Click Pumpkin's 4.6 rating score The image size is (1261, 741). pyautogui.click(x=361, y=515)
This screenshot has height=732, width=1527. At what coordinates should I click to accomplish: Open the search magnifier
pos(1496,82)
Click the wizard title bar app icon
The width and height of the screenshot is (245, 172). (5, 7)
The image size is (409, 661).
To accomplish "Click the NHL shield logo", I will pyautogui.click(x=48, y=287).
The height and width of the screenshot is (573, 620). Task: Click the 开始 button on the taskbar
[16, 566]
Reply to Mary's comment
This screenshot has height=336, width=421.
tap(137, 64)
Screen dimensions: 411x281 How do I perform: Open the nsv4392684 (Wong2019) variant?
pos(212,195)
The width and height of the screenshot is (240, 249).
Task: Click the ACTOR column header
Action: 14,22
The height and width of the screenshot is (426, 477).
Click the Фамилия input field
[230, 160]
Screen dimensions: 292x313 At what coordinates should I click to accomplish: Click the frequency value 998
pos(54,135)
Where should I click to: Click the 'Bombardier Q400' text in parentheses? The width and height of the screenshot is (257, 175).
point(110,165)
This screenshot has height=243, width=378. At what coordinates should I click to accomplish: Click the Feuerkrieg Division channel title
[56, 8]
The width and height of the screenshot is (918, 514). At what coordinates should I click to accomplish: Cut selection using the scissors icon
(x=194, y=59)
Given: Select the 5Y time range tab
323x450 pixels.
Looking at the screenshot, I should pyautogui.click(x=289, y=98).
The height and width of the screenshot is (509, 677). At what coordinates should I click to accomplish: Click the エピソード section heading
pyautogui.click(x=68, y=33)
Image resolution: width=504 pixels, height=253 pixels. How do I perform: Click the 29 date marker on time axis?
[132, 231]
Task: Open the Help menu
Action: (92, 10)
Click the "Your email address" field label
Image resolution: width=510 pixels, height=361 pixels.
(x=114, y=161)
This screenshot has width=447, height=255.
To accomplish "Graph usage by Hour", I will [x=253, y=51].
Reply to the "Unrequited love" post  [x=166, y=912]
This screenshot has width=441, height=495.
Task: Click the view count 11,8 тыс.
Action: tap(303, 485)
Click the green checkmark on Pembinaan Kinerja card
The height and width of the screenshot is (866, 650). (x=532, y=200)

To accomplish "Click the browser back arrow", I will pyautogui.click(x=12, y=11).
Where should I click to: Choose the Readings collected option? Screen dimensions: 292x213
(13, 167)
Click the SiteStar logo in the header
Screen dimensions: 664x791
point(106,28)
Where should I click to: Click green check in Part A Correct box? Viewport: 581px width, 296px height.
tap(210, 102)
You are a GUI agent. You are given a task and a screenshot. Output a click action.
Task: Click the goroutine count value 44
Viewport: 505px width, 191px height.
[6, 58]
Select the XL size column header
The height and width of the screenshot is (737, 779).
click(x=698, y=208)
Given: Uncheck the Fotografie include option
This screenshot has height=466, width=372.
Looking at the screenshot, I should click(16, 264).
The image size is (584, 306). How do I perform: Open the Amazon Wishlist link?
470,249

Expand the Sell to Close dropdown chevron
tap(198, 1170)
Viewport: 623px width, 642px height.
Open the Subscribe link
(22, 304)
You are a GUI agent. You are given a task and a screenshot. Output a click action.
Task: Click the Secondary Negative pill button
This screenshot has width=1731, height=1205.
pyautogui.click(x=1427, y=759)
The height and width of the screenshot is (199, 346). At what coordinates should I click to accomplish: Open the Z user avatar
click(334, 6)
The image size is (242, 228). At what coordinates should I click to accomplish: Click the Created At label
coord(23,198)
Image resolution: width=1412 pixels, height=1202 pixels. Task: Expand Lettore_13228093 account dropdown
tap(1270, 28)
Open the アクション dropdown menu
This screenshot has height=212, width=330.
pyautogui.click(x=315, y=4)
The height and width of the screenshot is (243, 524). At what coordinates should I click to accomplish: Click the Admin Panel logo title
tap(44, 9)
···
● **Task prompt**:
Gather each line from the entries above that includes the word "will".

● **Written reply**:
To accomplish "Click the NHL shield logo", I will pyautogui.click(x=48, y=287).
To accomplish "Graph usage by Hour", I will [x=253, y=51].
To accomplish "Click the browser back arrow", I will pyautogui.click(x=12, y=11).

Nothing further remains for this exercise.